> **Directions**:
Start the copy at the line containing "Open the Legend dropdown menu" and run it through the last line of the records. Repeat each line exactly; omit pictures.

> **Entries supplied**:
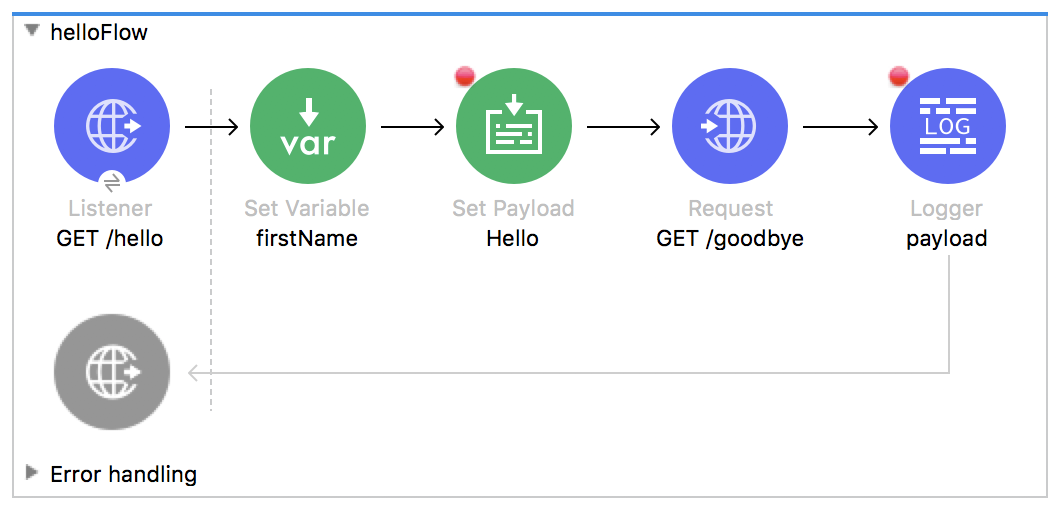Select the Hello payload label
Image resolution: width=1062 pixels, height=512 pixels.
coord(513,238)
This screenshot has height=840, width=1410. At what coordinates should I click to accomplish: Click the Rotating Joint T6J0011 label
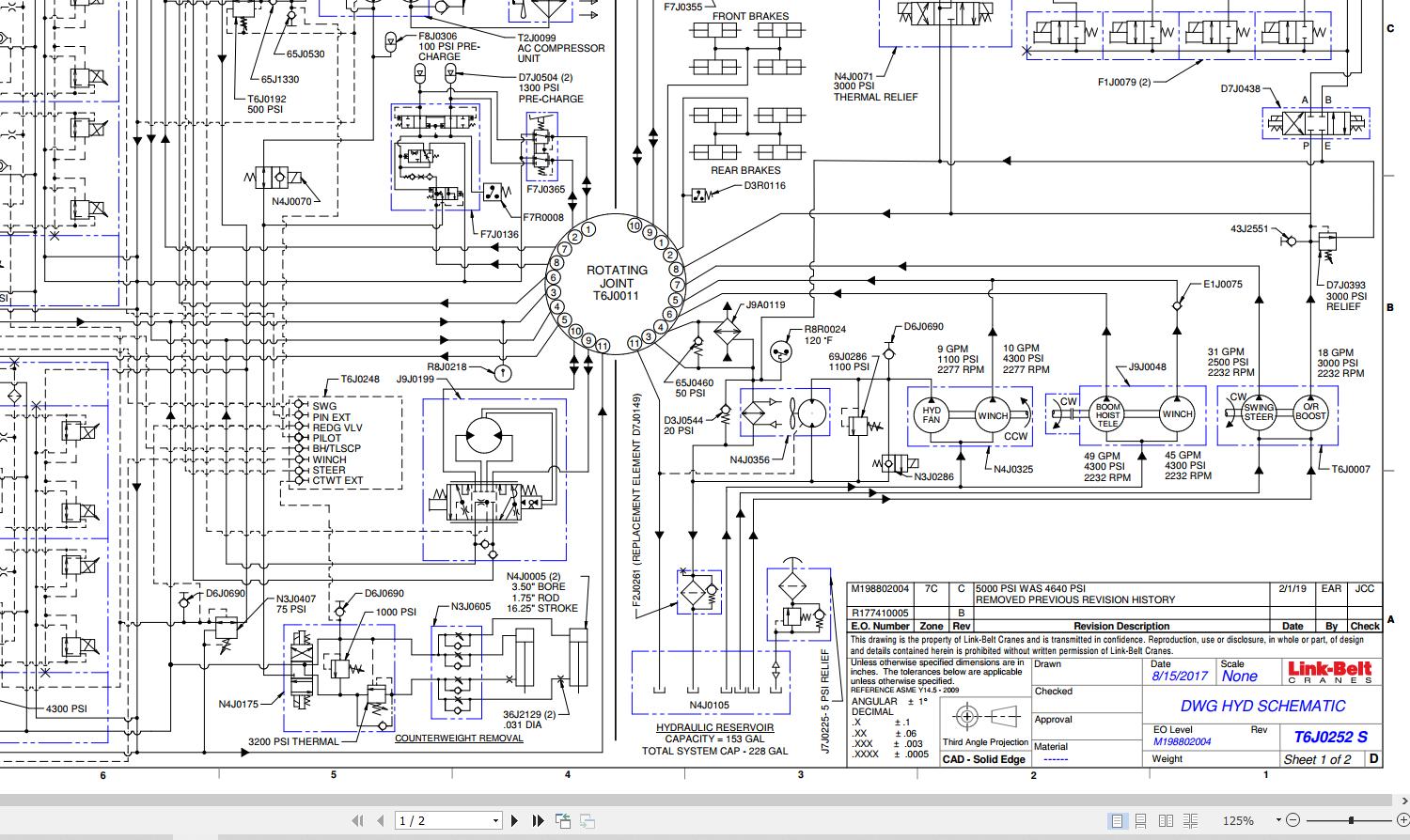tap(617, 283)
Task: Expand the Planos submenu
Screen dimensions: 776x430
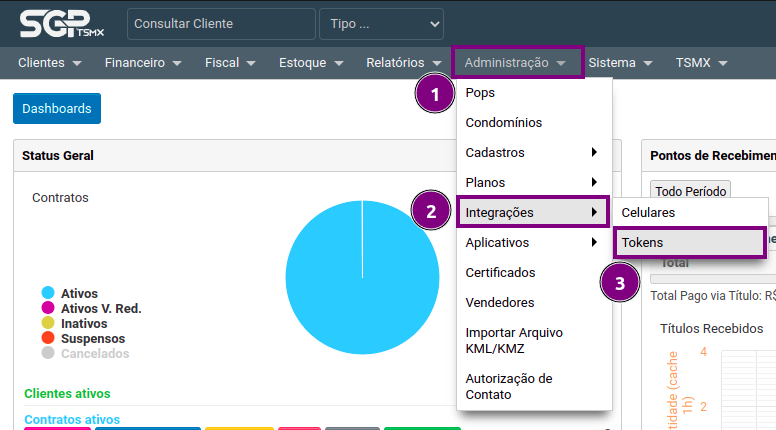Action: tap(532, 183)
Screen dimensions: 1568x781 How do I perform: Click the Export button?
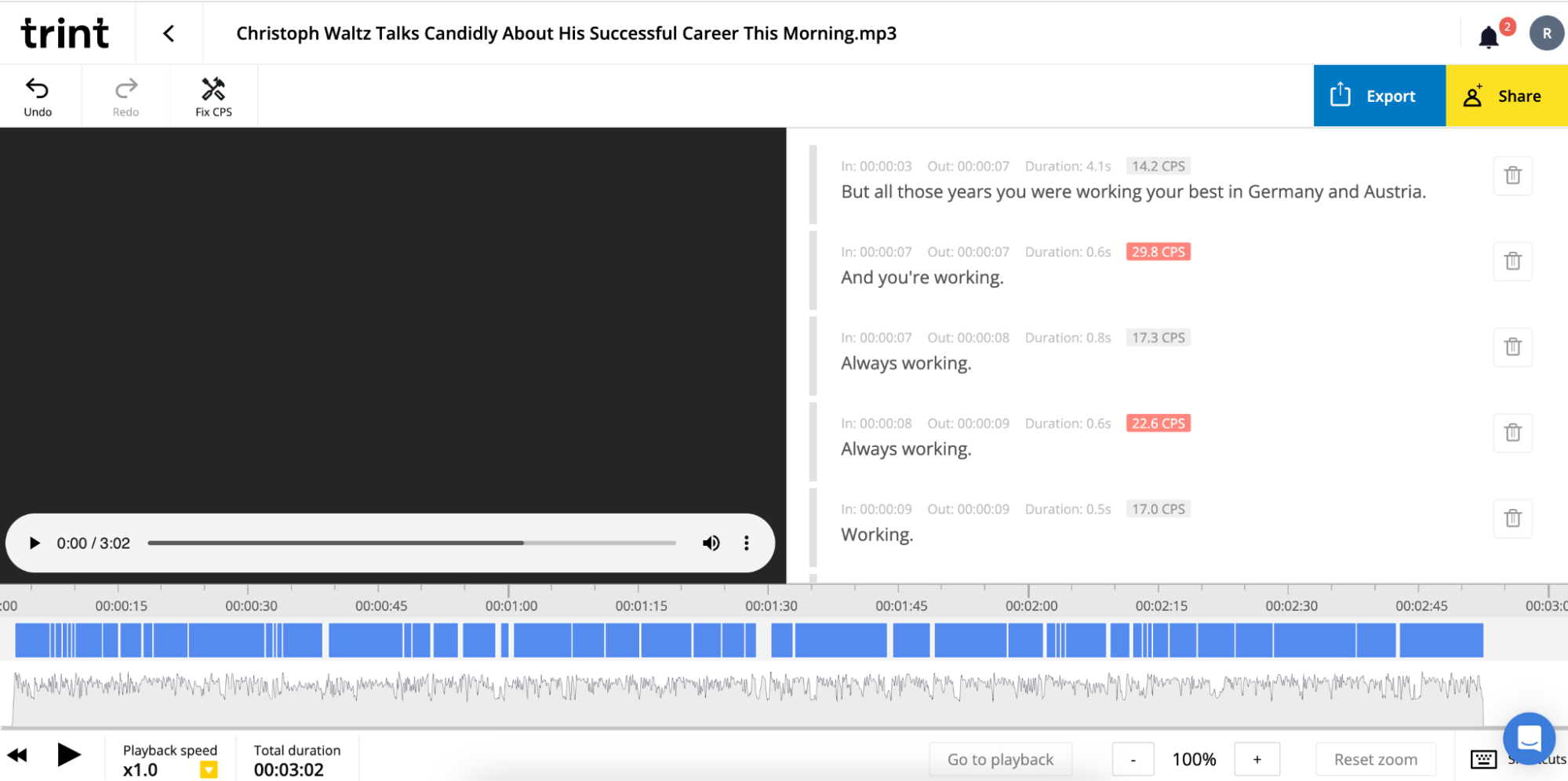(1379, 96)
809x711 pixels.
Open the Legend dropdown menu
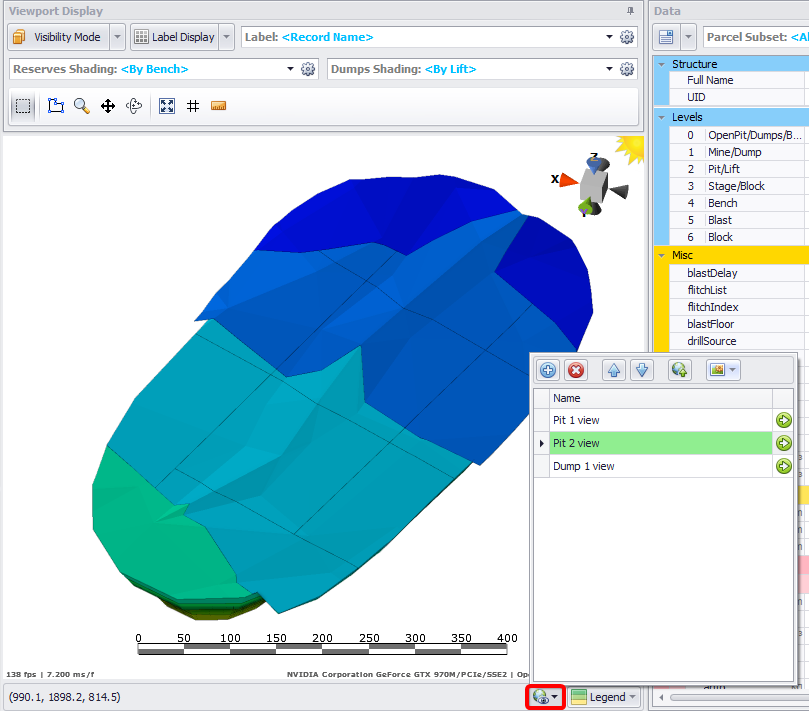click(x=605, y=697)
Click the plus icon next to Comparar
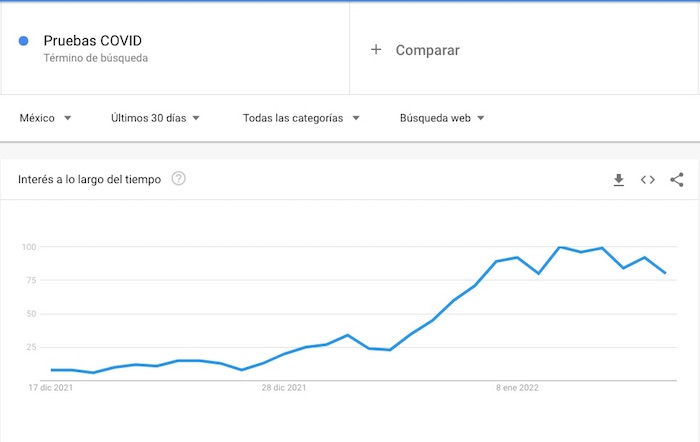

> **Expected answer**:
Open the Legend dropdown menu
click(x=605, y=697)
Click the plus icon next to Comparar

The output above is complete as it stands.